# Is Freemasonry Behind Flat Earth Theory?



## My Freemasonry (Apr 1, 2018)

This article is one in a series exploring some of the _‘iconic’_ notions of Masonic conspiracy theories.

As a Mason, there’s nothing better than a plausible conspiracy theory. However, one that makes even less sense now than it did a few centuries ago. This conspiracy says that the Earth is flat as a pancake and, for the really dark and mysterious, that it’s been one of the many attempts made by Freemasons to stifle intellectual progress and ignore scientific proof that says otherwise. So, with this in mind, let’s explore the conspiracy that says the Freemasons are behind Flat Earth Theory.

*The Flying Pancake*


Freemasons cooked this one up some time ago. The argument is that, since the Earth is flat, the place we call home is in fact the shape of an average pancake. If you were to fling that pancake across a room, you would be closely replicating the orbit of the Flat Earth which would account for tidal action and all kinds of weird tilting activity on the planet.
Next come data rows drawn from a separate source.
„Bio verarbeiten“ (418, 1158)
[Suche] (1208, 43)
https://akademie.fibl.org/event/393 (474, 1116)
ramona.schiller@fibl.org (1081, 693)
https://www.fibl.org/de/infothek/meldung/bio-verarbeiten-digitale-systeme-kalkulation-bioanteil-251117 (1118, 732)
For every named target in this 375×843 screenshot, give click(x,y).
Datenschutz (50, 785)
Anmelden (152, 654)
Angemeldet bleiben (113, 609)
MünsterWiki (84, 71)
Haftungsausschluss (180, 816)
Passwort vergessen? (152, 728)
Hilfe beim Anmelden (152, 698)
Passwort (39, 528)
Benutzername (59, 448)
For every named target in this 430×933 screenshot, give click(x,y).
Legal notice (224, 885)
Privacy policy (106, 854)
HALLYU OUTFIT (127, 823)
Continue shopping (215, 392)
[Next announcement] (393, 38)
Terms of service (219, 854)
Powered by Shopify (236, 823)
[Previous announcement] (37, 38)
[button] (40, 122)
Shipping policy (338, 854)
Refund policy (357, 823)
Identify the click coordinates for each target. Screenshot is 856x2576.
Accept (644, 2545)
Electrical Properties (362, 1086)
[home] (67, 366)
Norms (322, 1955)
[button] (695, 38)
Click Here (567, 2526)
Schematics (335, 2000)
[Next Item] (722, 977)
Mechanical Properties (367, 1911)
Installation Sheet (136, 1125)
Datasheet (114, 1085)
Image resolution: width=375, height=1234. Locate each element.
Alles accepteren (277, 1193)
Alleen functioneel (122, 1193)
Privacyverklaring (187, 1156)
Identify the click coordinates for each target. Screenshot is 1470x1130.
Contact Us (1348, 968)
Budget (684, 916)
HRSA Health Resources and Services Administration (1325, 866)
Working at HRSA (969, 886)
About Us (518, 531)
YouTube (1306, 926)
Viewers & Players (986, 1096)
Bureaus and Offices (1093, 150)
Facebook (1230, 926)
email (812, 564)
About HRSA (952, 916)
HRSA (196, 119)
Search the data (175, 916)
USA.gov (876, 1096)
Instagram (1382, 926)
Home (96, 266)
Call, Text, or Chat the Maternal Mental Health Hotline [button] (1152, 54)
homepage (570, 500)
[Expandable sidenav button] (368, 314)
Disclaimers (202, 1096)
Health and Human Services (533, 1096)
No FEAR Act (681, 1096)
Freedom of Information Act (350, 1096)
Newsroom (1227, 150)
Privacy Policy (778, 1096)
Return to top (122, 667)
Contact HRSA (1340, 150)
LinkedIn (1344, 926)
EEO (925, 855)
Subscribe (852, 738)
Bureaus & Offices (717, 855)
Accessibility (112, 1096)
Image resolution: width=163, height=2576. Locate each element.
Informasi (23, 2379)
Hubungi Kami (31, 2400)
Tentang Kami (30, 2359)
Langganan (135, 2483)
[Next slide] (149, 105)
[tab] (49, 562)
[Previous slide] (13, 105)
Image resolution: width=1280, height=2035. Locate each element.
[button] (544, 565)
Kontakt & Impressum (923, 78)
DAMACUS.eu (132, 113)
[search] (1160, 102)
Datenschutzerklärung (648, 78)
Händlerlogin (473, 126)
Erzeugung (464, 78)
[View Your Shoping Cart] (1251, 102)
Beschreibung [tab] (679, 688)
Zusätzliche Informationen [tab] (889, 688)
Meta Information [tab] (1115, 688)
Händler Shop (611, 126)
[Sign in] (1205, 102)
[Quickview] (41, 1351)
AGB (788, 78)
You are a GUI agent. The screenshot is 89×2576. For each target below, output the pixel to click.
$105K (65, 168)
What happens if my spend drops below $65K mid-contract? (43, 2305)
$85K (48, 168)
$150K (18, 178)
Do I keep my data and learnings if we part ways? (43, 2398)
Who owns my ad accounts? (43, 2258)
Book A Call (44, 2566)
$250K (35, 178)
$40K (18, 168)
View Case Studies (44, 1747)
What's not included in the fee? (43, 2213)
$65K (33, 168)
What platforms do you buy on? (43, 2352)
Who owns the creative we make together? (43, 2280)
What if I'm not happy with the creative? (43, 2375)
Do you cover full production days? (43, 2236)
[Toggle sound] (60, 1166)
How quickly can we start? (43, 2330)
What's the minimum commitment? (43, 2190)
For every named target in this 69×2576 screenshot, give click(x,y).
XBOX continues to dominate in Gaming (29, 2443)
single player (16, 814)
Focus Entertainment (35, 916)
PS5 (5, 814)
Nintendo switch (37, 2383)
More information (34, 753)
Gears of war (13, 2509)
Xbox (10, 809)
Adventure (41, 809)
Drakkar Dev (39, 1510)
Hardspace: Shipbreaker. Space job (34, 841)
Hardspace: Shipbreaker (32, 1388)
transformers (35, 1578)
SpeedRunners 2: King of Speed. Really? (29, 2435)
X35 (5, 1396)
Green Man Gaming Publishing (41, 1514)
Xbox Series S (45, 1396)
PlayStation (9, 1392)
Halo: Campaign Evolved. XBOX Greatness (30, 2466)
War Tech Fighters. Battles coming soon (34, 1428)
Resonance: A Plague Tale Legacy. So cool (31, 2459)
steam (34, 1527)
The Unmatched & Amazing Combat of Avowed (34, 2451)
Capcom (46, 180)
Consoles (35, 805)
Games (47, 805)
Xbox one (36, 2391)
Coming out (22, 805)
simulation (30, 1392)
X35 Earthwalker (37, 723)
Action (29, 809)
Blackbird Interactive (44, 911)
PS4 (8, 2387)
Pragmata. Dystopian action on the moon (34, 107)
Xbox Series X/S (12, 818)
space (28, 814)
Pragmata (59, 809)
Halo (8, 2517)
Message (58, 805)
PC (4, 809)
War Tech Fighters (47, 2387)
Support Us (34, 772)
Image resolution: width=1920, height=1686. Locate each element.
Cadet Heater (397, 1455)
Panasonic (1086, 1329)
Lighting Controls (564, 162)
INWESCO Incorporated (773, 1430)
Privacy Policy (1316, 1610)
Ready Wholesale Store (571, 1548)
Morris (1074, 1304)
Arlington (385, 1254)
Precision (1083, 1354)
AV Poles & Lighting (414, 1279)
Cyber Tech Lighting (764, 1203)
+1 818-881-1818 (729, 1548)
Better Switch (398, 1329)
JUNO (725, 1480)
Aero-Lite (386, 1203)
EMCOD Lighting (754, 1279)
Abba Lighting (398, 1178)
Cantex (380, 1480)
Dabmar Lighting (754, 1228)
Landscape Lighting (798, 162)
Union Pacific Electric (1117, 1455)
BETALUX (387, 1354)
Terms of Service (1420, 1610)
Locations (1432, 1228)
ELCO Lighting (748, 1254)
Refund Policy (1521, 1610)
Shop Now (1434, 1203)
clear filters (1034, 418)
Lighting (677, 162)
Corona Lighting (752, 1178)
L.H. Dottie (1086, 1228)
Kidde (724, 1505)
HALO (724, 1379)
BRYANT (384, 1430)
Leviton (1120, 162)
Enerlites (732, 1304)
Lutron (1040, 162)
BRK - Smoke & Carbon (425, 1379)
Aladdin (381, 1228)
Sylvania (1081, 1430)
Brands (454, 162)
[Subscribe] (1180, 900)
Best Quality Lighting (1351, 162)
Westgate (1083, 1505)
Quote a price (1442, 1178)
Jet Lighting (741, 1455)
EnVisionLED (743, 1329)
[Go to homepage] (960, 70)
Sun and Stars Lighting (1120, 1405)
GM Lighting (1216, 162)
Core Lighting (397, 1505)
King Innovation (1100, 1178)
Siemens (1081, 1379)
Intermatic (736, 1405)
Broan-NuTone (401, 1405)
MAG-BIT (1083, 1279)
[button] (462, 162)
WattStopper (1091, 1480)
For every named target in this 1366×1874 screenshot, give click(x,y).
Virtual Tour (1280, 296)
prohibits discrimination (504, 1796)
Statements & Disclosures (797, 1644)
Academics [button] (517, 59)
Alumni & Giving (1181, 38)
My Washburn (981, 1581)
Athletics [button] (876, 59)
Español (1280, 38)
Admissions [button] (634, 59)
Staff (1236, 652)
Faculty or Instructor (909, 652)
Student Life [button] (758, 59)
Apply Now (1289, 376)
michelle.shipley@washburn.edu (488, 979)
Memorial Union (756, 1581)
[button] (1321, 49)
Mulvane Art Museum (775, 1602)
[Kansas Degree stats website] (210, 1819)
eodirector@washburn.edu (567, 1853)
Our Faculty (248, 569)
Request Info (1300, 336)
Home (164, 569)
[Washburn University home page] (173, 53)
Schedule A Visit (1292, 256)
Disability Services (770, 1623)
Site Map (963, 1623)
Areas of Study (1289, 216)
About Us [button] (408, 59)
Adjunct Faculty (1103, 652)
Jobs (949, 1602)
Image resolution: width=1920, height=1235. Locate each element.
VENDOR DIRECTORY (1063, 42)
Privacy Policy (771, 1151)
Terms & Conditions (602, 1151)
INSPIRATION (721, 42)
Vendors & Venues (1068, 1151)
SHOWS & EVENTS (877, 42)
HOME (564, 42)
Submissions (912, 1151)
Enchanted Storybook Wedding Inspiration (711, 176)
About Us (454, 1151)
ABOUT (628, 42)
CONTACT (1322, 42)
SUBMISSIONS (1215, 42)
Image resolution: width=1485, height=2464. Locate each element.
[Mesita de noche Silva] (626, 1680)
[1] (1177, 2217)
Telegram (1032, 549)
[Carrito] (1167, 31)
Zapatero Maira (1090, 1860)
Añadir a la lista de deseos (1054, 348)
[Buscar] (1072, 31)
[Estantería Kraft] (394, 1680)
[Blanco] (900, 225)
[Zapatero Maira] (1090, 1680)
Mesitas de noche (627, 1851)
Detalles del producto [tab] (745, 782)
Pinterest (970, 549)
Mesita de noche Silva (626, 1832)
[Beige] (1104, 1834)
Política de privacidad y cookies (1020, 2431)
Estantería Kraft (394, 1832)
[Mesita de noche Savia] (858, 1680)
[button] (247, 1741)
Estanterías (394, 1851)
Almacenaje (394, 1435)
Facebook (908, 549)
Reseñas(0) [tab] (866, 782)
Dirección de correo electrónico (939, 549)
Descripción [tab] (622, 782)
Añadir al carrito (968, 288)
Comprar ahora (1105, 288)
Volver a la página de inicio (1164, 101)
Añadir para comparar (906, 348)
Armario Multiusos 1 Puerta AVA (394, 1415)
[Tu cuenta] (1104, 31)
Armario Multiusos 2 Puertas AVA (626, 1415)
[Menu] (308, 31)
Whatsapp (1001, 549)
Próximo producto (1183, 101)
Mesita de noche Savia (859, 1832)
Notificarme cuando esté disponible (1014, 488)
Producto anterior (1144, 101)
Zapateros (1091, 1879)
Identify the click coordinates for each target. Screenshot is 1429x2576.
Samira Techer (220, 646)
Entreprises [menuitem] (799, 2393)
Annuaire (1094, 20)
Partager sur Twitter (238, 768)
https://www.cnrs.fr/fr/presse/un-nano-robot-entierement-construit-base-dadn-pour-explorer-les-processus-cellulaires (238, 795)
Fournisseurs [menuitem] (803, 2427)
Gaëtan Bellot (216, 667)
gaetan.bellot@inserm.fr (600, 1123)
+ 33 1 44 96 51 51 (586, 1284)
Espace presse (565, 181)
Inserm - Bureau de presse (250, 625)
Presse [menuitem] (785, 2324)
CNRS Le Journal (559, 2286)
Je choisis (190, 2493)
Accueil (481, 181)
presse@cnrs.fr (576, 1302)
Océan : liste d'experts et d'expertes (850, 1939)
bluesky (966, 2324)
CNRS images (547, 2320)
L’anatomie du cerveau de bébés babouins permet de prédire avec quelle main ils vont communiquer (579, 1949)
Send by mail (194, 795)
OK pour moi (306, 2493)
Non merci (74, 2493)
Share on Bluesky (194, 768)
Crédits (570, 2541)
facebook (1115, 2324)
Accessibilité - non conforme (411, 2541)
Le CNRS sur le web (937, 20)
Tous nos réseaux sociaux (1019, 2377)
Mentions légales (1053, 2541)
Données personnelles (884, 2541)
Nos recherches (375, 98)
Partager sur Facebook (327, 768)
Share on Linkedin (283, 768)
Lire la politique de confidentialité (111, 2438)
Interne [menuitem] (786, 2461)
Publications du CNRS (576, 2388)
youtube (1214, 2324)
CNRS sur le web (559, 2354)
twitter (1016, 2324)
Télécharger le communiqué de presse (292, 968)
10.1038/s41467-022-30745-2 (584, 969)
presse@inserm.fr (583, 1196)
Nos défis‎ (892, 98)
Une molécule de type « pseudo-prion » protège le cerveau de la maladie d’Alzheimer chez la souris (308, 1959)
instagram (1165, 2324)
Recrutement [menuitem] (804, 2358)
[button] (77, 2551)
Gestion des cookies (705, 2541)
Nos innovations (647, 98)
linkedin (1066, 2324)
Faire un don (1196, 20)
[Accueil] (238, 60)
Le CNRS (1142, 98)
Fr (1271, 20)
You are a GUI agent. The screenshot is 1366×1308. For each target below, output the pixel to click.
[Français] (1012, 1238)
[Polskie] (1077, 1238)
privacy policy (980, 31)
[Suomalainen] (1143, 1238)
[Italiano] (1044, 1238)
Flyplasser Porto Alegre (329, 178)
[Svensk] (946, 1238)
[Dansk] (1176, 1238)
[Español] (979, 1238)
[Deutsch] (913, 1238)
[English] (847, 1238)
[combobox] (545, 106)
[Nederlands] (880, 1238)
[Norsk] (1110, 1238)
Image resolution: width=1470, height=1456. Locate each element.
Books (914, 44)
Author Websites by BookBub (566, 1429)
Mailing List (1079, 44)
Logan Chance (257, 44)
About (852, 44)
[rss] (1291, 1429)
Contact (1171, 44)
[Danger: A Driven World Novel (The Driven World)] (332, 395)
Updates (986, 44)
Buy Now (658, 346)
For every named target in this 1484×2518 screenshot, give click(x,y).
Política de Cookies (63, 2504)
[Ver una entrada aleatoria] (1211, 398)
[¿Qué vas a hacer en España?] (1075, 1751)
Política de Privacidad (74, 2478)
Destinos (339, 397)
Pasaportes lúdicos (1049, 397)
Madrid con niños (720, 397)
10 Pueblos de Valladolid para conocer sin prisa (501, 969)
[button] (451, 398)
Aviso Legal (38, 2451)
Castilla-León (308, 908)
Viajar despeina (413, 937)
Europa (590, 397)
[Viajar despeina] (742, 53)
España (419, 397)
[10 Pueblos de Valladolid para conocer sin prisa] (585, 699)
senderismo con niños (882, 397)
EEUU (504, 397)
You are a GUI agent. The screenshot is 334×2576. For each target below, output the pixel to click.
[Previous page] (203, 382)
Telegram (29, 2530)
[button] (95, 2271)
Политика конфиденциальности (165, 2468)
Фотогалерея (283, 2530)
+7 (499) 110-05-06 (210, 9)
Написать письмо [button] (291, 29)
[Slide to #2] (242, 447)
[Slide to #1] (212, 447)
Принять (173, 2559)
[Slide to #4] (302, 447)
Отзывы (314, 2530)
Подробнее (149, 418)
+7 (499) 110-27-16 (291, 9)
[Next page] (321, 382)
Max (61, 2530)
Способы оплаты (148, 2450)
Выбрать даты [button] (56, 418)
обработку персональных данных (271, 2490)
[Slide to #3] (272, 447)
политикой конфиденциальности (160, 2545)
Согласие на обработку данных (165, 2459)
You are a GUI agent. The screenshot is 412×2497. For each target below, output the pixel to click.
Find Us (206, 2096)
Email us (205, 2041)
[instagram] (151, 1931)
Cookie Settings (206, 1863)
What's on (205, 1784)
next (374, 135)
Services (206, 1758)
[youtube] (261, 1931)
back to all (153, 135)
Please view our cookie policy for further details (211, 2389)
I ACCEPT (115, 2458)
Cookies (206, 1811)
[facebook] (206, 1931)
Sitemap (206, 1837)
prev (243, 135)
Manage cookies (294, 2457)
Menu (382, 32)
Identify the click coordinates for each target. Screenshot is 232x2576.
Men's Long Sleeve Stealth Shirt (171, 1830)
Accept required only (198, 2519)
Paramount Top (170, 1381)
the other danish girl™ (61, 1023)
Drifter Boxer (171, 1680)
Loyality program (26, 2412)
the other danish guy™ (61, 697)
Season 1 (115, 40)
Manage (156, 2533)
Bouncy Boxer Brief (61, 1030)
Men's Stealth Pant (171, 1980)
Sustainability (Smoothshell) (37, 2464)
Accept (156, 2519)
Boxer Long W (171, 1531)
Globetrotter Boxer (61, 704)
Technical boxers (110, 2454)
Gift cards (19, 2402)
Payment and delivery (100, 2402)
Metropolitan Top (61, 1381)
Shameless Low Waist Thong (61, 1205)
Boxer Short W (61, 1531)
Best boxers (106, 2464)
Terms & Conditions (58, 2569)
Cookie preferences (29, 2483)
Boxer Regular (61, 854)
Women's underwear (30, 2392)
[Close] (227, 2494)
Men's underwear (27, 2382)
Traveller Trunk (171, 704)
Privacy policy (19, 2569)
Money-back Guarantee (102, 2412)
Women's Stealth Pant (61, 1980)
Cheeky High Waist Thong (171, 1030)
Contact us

A flying flat earth pancake would certainly help to explain why rain and snow sometimes comes down sideways as opposed to straight down.


via GIPHY

*The Ice Edge*


Thanks to the wonderful minds of the wizards of Freemasonry (or is that magicians?), they claim that there is a reason why all of the water in the oceans don’t suddenly fall off the edge of the Flat Earth pancake. That’s because the edge of that pancake is encrusted with ice. The ice is so thick. In fact, that nothing can pass through it and slip off the edges. In other words, the Earth is more or less similar to a raised crust pizza. Just like the thick crust of a pizza keeps your toppings from slopping elsewhere, the crusty ice edge contains all the things on the planet.

*The Solar System*


By the way, wouldn’t you think that if the Flat Earth Pancake/Rising Crust Pizza was spinning through the air that it would eventually smack into another flat planet going the other direction? Well, the Freemasons have thought of an answer for that. Simply, there is no solar system.

We are the only pancake/pizza planet floating, or spinning, through the universe. In fact, we really aren’t spinning, rather we are, more or less, hovering around a section of space that is just big enough for our flat planet to exist in.






Did Hieronymus Bosch know know something about the Flat Earth when he painted The Garden of Earthly Delights tryptic exterior?

*Hollywood Science Fiction Is Fake*


Spoiler Alert! Movies produced in Hollywood that hint at anything related to life outside of the tiny atmosphere our flat pancake/rising crust Earth is hovering inside is straight up bunk. We know this because Freemasons created the sci-fi genre to entertain the masses and to make us all feel insignificant in a ginormous universe that does not exist outside of the imagination of Hollywood. The same goes for the small screen, too. Star Trek is a fine example. Why was it that each ‘foreign’ land that the Enterprise explored had gravity, people who resembled humans — most of whom could speak and understand English and oddly enough looked like an Earth landscape? Simple. Because none of it is real.

*NASA is in On It*


It really doesn’t take a rocket scientist to see through this one (pun intended). All the work put into creating the fake solar system and the equally fake landings on the Moon and other space exploration is part of the façade.

If the Earth is like a pancake, why do we see pictures and video of other planets that don’t look like our flat one? That’s because the top astronauts and scientific officials at NASA are all deeply involved in Freemasonry. Their goal is to keep us thinking that there is more out there and, by giving us round looking objects to gaze at with wonder, we grow to appreciate our flat pancake we call home just a bit more. Don’t even get me started on the fake Space Shuttle.


via GIPHY

*Flat Earth Has a Meaning*


The word ‘flat’ has a secret meaning to Freemasons.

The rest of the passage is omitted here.